Om Prinsjesdag dinsdag gladjes te laten verlopen wordt drie dagen lang volop geoefend en getraind. Zondag vindt de generale repetitie plaats van de koninklijke stoet van Paleis Noordeinde naar de Ridderzaal, onder toeziend oog van Bert Wassenaar, stalmeester van de koning. Voor het eerst in meer dan honderd jaar wordt de Glazen Koets gebruikt, want de Gouden Koets wordt gerestaureerd.
Maar eerst is het de beurt aan de Koninklijke Marechaussee. Zaterdagmiddag oefent de Marechaussee op het Lange Voorhout in Den Haag de bereden ere-escorte met een vlaggenproef, een muziekproef en een vuurbakproef.

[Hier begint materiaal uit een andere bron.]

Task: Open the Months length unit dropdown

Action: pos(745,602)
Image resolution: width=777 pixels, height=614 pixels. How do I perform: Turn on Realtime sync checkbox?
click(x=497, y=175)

Tussendoor krijgt het publiek een demonstratie tentpegging voorgeschoteld, waarbij ruiters te paard met sabel en lans een voorwerp moeten zien te raken.
Maandagochtend kunnen de paarden op het strand van Scheveningen aan lawaai wennen: rookbommen, kanonschoten en gillende kinderen. Voor het maken van zo veel mogelijk herrie worden traditioneel Haagse schoolklassen uitgenodigd.
Op Prinsjesdag zelf is er na de balkonscène op Paleis Noordeinde nog een extraatje. Aan de achterkant van het paleis zal koning Willem-Alexander door (oud-)ruiters te paard worden toegezongen. Omdat het de vijftigste escorte na de Tweede Wereldoorlog is, zingen ze voor hem het aloude Huzarenlied. Na de oorlog verzorgde de Rijkspolitie de escorte. In 1966, bij het huwelijk van prinses Beatrix en prins Claus, werd de cavalerie-escorte met paarden in ere hersteld.